5

I cannot understand the following output :

import re 

re.sub(r'(?:\s)ff','fast-forward',' ff')
'fast-forward'

According to the documentation :

Return the string obtained by replacing the leftmost non-overlapping occurrences of the pattern in string by the replacement repl.

So why is the whitespace included in the captured occurence, and then replaced, since I added a non-capturing tag before it?

I would like to have the following output :

' fast-forward'
plalanne
  • 1,010
  • 2
  • 13
  • 30

2 Answers2

7

The non-capturing group still matches and consumes the matched text. Note that consuming means adding the matched text to the match value (memory buffer alotted for the whole matched substring) and the corresponding advancing of the regex index. So, (?:\s) puts the whitespace into the match value, and it is replaced with the ff.

You want to use a look-behind to check for a pattern without consuming it:

re.sub(r'(?<=\s)ff','fast-forward',' ff')

See the regex demo.

An alternative to this approach is using a capturing group around the part of the pattern one needs to keep and a replacement backreference in the replacement pattern:

re.sub(r'(\s)ff',r'\1fast-forward',' ff')
         ^  ^      ^^ 

Here, (\s) saves the whitespace in Group 1 memory buffer and \1 in the replacement retrieves it and adds to the replacement string result.

See the Python demo:

import re 
print('"{}"'.format(re.sub(r'(?<=\s)ff','fast-forward',' ff')))
# => " fast-forward"
Wiktor Stribiżew
  • 607,720
  • 39
  • 448
  • 563
0

A non-capturing group still matches the pattern it contains. What you wanted to express was a look-behind, which does not match its pattern but simply asserts it is present before your match.
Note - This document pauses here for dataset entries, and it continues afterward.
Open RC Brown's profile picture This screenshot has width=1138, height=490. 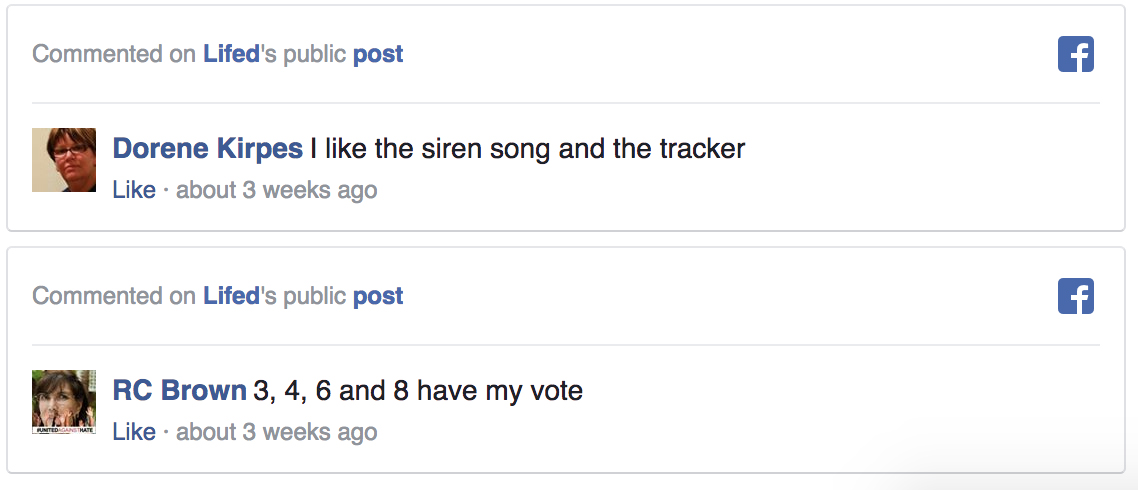point(64,402)
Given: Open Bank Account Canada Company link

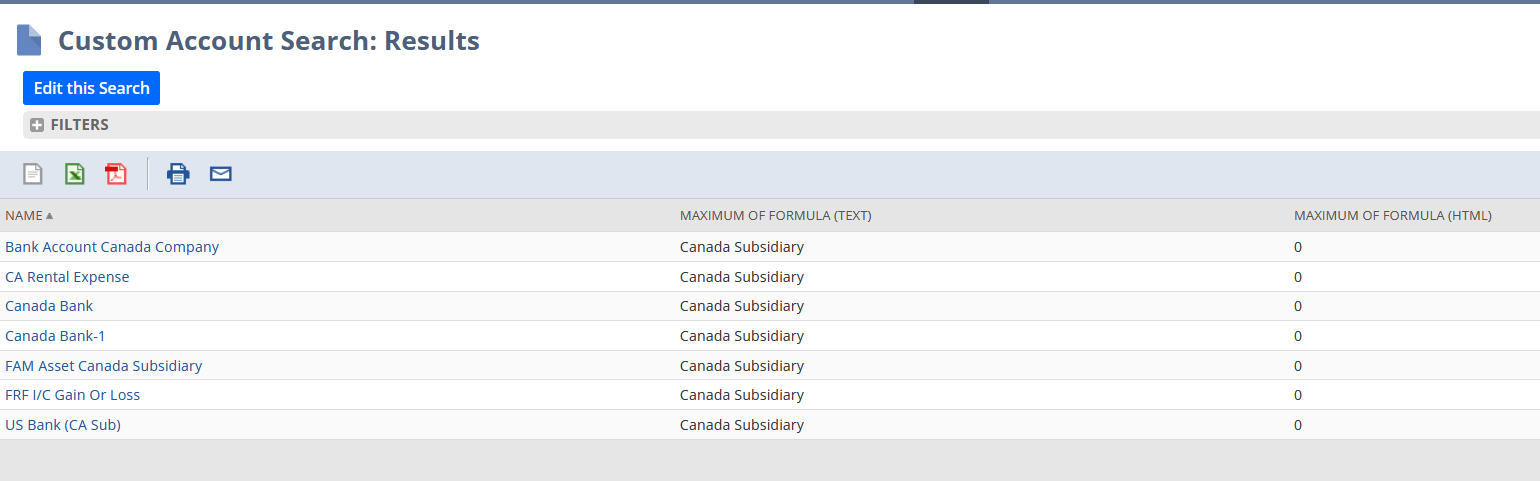Looking at the screenshot, I should [112, 247].
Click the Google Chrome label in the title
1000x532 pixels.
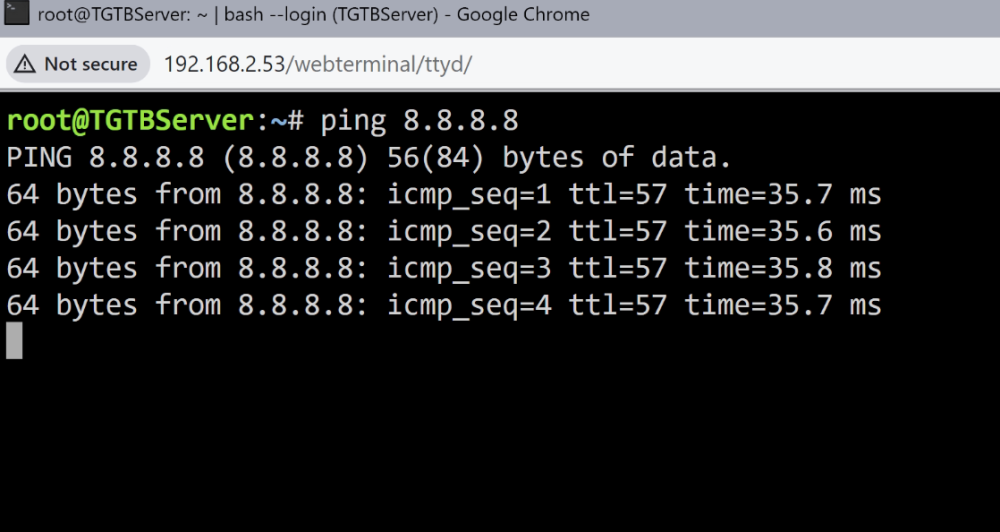click(x=523, y=15)
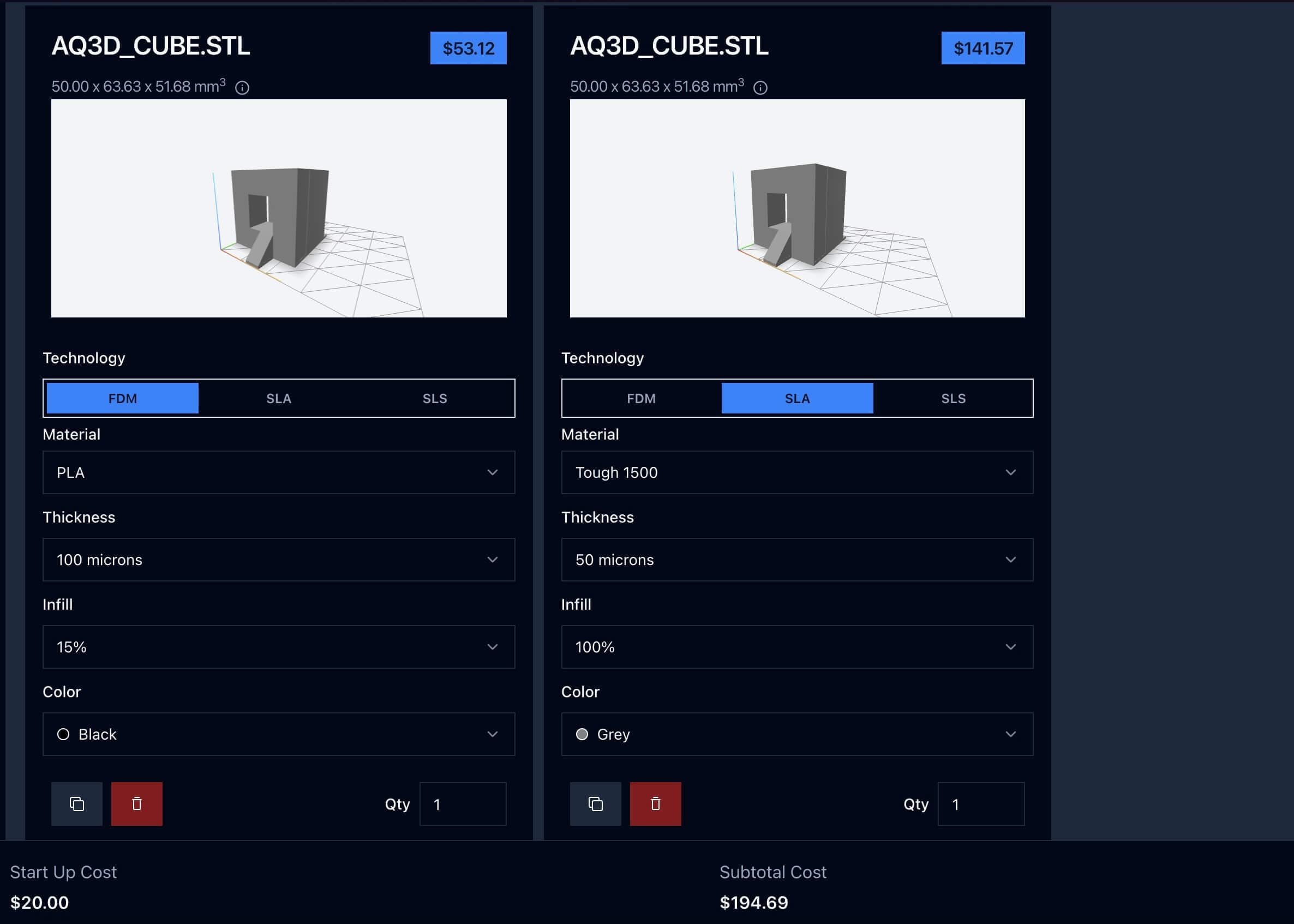Screen dimensions: 1294x924
Task: Duplicate the SLA part with the copy icon
Action: 595,803
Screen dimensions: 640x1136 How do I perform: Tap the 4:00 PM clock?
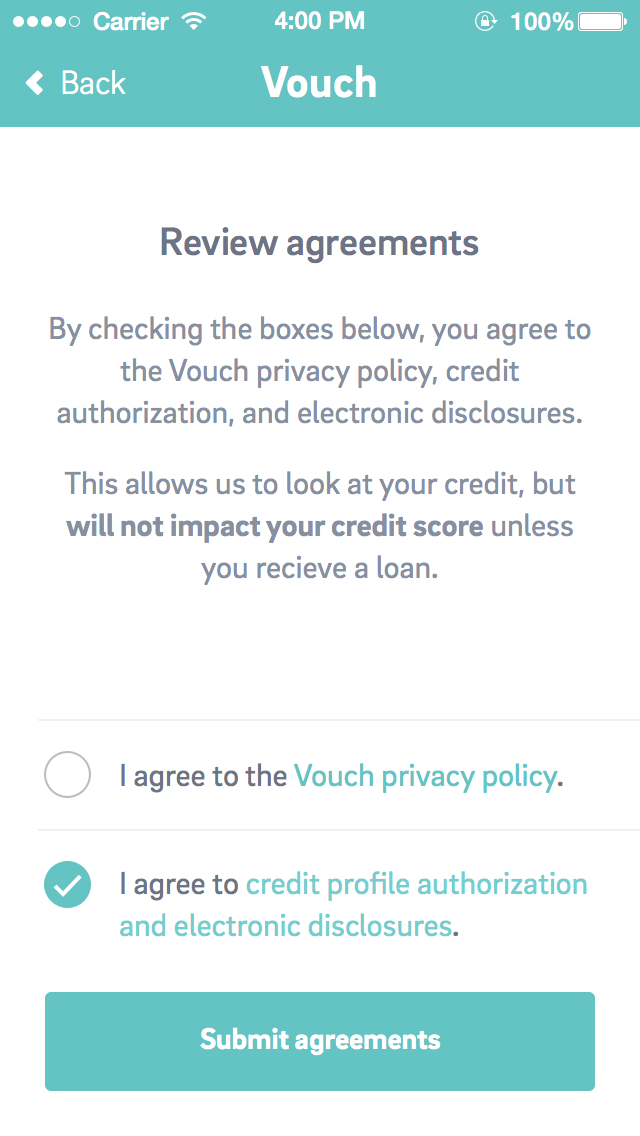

Although, if you are to use a look-behind for whitespace, you might want to consider using a word boundary metacharacter \b instead. It matches the empty string between a \w and a \W character, asserting that your pattern is at the beginning of a word.

import re

re.sub(r'\bff\b', 'fast-forward', ' ff') # ' fast-forward'

Adding a trailing \b will also make sure that you only match 'ff' if it is surrounded by whitespaces, not at the beginning of a word such as in 'ffoo'.

See the demo.

Olivier Melançon
  • 21,584
  • 4
  • 41
  • 73